Neural dynamics between anterior insular cortex and right supramarginal gyrus dissociate genuine affect sharing from perceptual saliency of pretended pain

2021 
Empathy enables us to share and understand the emotional states of other people, often based on their facial expressions. This empathic response involves being able to distinguish our own emotional state from someone else’s, and it is influenced by how we recognize that person’s emotion. In real life, knowing and identifying whether the facial expression we are witnessing reflects genuine or pretended pain is particularly important so that we can appropriately react to someone’s emotions and avoid unnecessary personal distress.
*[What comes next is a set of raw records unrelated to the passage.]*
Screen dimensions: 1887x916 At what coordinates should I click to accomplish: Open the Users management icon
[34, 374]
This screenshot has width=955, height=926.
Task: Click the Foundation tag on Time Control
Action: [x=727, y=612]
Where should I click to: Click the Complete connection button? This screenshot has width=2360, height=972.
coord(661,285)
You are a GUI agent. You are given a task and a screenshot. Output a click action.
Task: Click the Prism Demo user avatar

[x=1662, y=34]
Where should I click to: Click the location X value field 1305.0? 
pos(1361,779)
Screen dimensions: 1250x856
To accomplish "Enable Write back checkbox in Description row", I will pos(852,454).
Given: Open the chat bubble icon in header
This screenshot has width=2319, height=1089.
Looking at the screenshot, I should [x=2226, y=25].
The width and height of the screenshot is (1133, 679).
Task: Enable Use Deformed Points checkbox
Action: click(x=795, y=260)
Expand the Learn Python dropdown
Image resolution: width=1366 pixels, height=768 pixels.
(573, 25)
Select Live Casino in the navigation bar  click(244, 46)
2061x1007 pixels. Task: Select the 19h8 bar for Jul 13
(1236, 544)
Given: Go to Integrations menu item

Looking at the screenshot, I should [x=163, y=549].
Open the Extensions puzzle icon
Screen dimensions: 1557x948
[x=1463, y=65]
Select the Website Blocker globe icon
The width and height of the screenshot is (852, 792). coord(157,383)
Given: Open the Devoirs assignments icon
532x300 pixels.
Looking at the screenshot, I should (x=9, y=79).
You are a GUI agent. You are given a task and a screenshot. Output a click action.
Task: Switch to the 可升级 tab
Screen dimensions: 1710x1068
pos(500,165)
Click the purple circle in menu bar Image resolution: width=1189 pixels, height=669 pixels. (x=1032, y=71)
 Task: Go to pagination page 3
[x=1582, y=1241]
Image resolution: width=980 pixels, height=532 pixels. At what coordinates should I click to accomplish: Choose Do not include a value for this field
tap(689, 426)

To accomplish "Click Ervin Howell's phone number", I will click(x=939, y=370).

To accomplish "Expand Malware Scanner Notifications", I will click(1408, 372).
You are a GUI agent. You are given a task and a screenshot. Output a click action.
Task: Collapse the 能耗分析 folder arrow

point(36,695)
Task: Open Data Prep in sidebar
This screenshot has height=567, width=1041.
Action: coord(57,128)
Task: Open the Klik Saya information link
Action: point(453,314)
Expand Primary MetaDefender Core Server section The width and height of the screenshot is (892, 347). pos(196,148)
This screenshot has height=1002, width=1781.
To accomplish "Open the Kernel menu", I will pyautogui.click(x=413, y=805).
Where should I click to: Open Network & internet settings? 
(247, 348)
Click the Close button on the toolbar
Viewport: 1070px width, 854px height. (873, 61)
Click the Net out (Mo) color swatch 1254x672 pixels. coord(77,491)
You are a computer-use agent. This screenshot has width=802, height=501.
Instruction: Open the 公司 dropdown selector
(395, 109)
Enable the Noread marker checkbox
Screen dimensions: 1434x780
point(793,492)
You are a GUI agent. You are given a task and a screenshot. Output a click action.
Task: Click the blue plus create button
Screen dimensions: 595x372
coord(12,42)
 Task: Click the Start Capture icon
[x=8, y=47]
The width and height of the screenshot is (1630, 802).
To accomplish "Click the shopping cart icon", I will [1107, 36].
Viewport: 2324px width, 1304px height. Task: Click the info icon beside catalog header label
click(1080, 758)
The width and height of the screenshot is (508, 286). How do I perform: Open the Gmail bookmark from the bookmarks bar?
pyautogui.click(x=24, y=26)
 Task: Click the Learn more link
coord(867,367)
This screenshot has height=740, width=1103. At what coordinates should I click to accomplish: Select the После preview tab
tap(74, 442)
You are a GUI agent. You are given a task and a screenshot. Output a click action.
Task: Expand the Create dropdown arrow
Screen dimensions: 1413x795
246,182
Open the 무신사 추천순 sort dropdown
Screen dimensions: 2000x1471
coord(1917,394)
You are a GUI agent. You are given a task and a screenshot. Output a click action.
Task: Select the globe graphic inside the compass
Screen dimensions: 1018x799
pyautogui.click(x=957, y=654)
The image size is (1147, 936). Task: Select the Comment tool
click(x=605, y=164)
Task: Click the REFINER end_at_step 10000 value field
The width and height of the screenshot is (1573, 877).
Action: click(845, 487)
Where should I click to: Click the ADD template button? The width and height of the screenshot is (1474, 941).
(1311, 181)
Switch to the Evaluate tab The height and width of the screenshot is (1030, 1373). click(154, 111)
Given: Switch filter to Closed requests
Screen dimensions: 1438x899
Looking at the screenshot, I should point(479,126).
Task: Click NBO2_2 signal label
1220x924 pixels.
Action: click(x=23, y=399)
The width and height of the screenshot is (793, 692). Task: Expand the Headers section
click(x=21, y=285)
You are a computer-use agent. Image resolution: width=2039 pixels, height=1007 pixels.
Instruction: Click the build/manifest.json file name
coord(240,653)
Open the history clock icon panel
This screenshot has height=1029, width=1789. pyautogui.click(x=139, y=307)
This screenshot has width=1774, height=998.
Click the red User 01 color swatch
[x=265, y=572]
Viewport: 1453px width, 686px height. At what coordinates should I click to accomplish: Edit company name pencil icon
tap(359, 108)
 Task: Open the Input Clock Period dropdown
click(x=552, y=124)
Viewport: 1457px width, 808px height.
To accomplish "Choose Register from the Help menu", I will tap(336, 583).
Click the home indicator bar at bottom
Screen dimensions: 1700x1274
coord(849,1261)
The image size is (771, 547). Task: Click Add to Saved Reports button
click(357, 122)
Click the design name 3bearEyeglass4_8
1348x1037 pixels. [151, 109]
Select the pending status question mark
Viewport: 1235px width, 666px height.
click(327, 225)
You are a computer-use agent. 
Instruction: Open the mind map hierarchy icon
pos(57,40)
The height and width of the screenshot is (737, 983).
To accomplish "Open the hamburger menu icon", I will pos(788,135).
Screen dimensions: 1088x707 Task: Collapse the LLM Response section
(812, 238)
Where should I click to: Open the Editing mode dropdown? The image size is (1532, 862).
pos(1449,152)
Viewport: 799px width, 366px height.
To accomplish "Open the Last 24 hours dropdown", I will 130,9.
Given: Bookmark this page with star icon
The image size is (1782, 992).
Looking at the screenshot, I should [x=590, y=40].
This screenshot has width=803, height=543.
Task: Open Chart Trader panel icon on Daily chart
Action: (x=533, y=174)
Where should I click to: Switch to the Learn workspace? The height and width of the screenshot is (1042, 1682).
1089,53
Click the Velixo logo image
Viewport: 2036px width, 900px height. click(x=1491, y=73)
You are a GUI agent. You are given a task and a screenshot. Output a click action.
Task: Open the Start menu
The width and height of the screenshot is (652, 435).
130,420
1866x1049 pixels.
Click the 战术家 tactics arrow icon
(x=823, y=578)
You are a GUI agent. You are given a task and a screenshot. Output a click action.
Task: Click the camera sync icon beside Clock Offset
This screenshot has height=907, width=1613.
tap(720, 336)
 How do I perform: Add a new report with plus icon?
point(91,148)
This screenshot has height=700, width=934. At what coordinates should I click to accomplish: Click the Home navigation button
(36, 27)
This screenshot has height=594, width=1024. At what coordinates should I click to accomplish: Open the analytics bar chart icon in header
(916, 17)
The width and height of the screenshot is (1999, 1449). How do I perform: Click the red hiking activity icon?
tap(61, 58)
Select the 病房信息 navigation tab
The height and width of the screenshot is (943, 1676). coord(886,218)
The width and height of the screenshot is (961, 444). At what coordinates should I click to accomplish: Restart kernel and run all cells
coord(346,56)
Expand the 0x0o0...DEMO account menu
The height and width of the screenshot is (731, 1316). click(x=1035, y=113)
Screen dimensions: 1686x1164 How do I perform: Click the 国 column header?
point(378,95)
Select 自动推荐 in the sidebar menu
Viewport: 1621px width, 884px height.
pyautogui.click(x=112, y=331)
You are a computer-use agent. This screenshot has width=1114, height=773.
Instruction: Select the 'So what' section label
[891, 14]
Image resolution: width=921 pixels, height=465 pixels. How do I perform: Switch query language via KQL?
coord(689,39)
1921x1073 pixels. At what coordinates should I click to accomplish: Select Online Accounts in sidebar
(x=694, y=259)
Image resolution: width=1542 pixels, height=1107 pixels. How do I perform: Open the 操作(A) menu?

How our brains manage to do this is still heavily debated. Two areas, the anterior insular (aIns for short) and the mid-cingulate cortex, appear to be activated when someone ‘feels’ someone else’s pain. However, these regions might just automatically be triggered by vivid emotional facial expressions, regardless of whether we really respond to that pain. To examine this question, Zhao et al. measured brain activity as healthy adults watched video clips of people either feeling or pretending to feel pain. The activation of aIns was particularly related to the emotional component that someone shared with another person’s genuine pain, but not to pretended pain. This suggests that neurons in the aIns track a truly empathic response when seeing someone who is actually experiencing pain. Effective connectivity analyses which reflect how brain areas ‘crosstalk’ also revealed distinct patterns when people viewed expressions of genuine, as opposed to pretended pain. Zhao et al. focused on the interactions between the alns and the right supramarginal gyrus, a brain region which helps to distinguish another person’s emotions from our own. This crosstalk tracked others’ feelings when participants viewed expressions of genuine but not of pretended pain. Put together, these findings provide a more refined model of empathy and its neural underpinnings. This will help further our understanding of conditions such as autism or depression, in which a person’s social skills and emotional processing are impaired.